What is being asked: Under this line are the records; write out word for word the part that begins at the line containing "Task: Open Event" and ends at the line containing "1076x1120 pixels.", and no more.

Materials provided:
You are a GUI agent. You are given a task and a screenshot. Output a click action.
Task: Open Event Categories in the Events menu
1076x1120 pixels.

* * *

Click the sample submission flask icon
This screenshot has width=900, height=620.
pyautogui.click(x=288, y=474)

Written answer:
Task: Open Event Categories in the Events menu
1076x1120 pixels.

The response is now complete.